Features and pitfalls of Azure Cosmos DB

7 min readJan 6, 2020

There are many database engines on the market today striving to provide high performance, scalability, and availability while keeping maintenance complexity and costs as low as possible. Cosmos DB is an excellent example of a database engine that can easily provide all these qualities. This article briefly describes most of its features along with some limitations, which may not be evident at first glance, but may cause tough problems in the future if not taken into account during initial system design.

Further in the article, some facts will be marked with special icons:

👍 Good features which may be very useful in practice.

⚠️ Some limitations to take care of, but if you are not aware of them and face them later in the development lifecycle, the problem can be easily fixed.

❌ Limitations that may appear to be a showstopper if they weren’t taken into account during the design phase.

Cosmos DB supports a few APIs: SQL, Cassandra, MongoDB, Gremlin, Table. Here SQL stands for the document API that used to be called DocumentDB, and it significantly differs from what regular SQL databases are. This article focuses on the experience with SQL API. Please note that you have to choose what API to use when creating a storage instance; there is no way to access the same instance using different APIs.
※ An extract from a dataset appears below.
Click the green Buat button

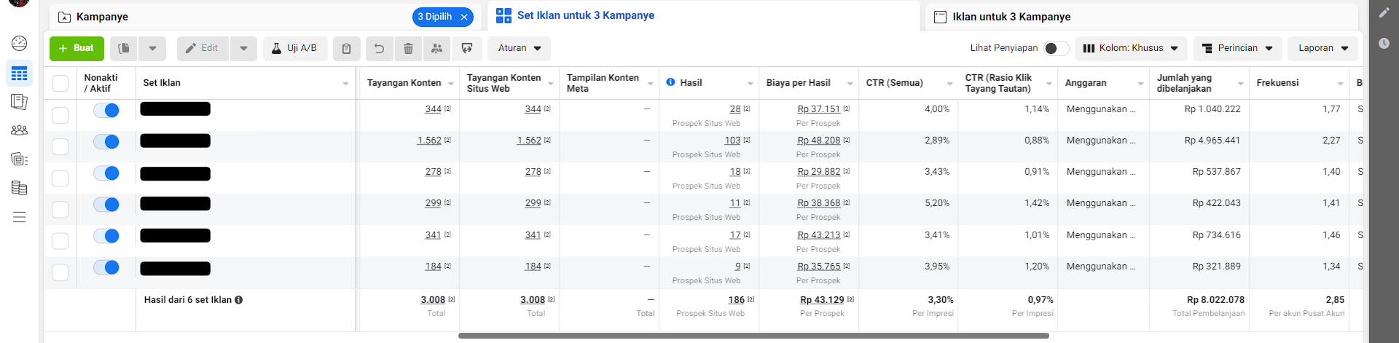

Cosmos DB document engine stores data in containers (formerly called “collections”), a single element in a container is called item (formerly “document”). All scalability, throughput, indexing settings are specified on container level (with some exceptions which will talk about later). A database is just a named “umbrella” for a set of containers.

And here goes the first limitation:

❌ The maximum size of an item is 2MB. Shouldn’t be a problem in most cases, but be aware that it is not infinite and storing media files inside items is not a good idea. More details on resource limits can be found here.

Scaling on-the-fly

Usually, with database engines, you can control their performance limits via underlying hardware or, in case of cloud solutions, via some aggregated metrics like DTUs in case of Azure SQL. In both cases, performance control is not granular enough, and there is a big chance to over-provision some resources. Cosmos DB allows you to set performance metric (throughput) individually for each container.

Throughput of a container is measured in Request Units per second (RU/sec), which is a relative unit. The baseline of 1 request unit for a 1KB item corresponds to a simple GET by ID of the item. For example, estimated necessary throughput for a container that you expect to be handling 500 reads and 100 writes per second for ~1KB records equals 500 * 1 + 100 * 5 = 1000 RU/sec. However, in general, it is practically impossible to precisely predict required throughput, since queries and record sizes may significantly differ.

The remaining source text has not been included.